Divvy Cloud Corporation is a privately held, venture-backed American cybersecurity company with headquarters in Arlington, Virginia. Its core product protects cloud and container environments from misconfigurations, policy violations, threats, and IAM challenges. DivvyCloud supports AWS, Microsoft Azure, Google Cloud Platform, Alibaba Cloud, and Kubernetes. DivvyCloud is in a category of technology classified by Gartner as cloud security posture management.

History 
DivvyCloud was founded in May 2013 by former Electronic Arts employees Brian Johnson and Chris DeRamus.  During their tenure at Electronic Arts they were responsible for the large-scale infrastructure of MMORPG titles. After writing proprietary tools to manage the complex environment, they left Electronic Arts and created DivvyCloud.

In May 2019, DivvyCloud secured $19 million in a funding round led by Providence Strategic Growth, an arm of Providence Equity Partners, with contributions from existing investors MissionOG and RTP Ventures. This investment brought its total capital raised to date to $29 million, following a $6 million series A round in September 2017.

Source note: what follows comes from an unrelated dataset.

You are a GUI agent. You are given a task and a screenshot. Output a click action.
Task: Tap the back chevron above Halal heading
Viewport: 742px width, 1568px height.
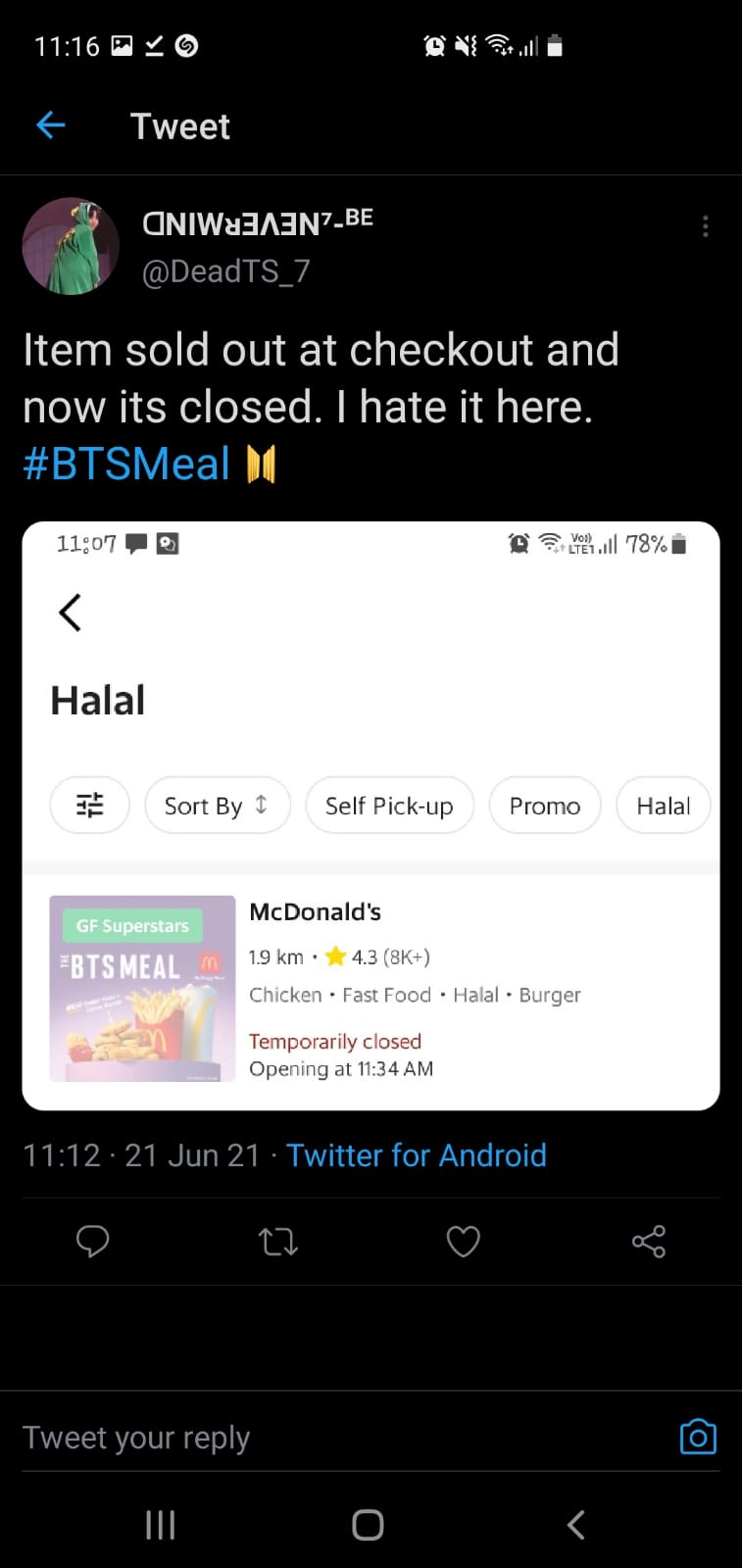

The company has won numerous awards, including Cyber Defense Magazine Editor's Choice Winner of the 2019 InfoSec Awards in the Cloud Security category  and the 2019 Cyber Security Excellence Awards.

With over 970% growth from 2016 to 2019, DivvyCloud was recognized by Inc Magazine as being one of the 500 fastest growing companies in America.

In April 2020, Rapid7 agreed to acquire DivvyCloud for $145 million. The deal is expected to close during the second quarter of 2020.